Task directions:
Count how many lines hold "dropdown" in the records, and respond with that number by itself.

___ Exercise input ___

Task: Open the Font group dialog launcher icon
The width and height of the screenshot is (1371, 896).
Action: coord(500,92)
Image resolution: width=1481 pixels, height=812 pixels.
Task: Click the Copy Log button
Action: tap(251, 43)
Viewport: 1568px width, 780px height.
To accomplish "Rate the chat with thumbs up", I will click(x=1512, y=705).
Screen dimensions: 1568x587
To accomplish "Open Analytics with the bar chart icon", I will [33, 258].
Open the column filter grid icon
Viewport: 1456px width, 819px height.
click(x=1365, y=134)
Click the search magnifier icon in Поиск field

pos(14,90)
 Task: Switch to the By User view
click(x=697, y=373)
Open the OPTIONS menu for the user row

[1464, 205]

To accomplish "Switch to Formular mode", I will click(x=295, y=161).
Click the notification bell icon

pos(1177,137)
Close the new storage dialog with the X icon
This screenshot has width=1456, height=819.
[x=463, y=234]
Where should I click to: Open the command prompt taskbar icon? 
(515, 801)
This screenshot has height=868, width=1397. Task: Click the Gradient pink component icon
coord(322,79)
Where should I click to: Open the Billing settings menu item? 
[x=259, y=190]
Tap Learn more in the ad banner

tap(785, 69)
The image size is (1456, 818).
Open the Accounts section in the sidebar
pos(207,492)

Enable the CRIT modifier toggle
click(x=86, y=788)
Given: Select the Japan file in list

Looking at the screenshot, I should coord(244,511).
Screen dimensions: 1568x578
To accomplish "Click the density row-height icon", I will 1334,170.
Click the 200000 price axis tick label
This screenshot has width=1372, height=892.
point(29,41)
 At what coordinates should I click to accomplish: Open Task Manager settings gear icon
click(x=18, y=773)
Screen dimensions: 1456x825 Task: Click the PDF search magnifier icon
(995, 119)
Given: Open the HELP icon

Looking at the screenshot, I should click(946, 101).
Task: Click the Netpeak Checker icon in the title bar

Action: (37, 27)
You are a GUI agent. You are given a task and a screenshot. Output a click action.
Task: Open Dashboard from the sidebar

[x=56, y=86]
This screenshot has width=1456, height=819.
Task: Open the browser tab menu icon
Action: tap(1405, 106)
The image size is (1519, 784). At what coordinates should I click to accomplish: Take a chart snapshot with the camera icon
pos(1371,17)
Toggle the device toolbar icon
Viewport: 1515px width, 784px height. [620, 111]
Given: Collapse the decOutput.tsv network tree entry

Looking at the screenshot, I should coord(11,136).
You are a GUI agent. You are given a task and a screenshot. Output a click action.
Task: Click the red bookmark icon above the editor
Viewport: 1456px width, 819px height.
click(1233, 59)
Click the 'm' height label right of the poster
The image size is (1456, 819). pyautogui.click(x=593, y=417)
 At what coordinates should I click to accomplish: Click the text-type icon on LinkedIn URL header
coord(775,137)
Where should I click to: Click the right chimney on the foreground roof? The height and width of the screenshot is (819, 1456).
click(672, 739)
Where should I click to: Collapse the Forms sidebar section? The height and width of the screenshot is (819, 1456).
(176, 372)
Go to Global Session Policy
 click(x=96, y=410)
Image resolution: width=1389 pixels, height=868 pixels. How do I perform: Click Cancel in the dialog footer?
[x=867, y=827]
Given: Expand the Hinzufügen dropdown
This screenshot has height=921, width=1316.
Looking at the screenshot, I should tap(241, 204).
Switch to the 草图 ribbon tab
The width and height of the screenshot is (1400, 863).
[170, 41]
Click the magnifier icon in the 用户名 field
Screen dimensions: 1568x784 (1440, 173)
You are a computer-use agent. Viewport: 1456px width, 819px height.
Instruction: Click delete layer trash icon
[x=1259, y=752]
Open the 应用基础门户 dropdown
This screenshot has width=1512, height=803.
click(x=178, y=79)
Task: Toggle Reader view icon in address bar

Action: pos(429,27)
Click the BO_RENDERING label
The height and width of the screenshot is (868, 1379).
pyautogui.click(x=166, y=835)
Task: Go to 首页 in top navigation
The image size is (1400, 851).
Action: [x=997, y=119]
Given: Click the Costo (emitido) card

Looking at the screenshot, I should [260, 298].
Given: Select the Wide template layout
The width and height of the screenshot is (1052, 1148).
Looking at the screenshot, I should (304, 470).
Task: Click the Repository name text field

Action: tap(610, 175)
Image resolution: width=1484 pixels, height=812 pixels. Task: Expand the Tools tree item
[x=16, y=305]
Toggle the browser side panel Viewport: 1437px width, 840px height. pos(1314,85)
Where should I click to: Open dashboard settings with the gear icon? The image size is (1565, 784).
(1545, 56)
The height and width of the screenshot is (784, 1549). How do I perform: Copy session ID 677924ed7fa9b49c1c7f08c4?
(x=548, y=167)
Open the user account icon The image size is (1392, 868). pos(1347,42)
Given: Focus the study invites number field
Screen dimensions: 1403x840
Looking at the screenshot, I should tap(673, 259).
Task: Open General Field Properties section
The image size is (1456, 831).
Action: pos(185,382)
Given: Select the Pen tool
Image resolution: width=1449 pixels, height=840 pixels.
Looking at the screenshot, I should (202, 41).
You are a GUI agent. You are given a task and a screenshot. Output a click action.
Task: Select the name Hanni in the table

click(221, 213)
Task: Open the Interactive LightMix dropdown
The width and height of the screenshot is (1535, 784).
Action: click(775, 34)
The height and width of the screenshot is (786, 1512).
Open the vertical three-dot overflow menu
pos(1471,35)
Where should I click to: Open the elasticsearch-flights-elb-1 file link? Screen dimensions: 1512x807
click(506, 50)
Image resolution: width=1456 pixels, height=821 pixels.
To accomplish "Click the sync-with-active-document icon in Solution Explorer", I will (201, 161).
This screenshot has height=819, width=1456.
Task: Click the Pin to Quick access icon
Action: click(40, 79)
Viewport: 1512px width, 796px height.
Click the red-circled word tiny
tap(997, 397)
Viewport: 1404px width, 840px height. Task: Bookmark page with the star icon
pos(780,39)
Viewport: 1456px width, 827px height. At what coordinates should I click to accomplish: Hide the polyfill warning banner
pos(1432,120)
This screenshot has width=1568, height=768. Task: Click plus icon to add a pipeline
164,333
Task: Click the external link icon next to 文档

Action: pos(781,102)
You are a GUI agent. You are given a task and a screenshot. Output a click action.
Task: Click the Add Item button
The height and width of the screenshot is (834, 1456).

___

Written response:
3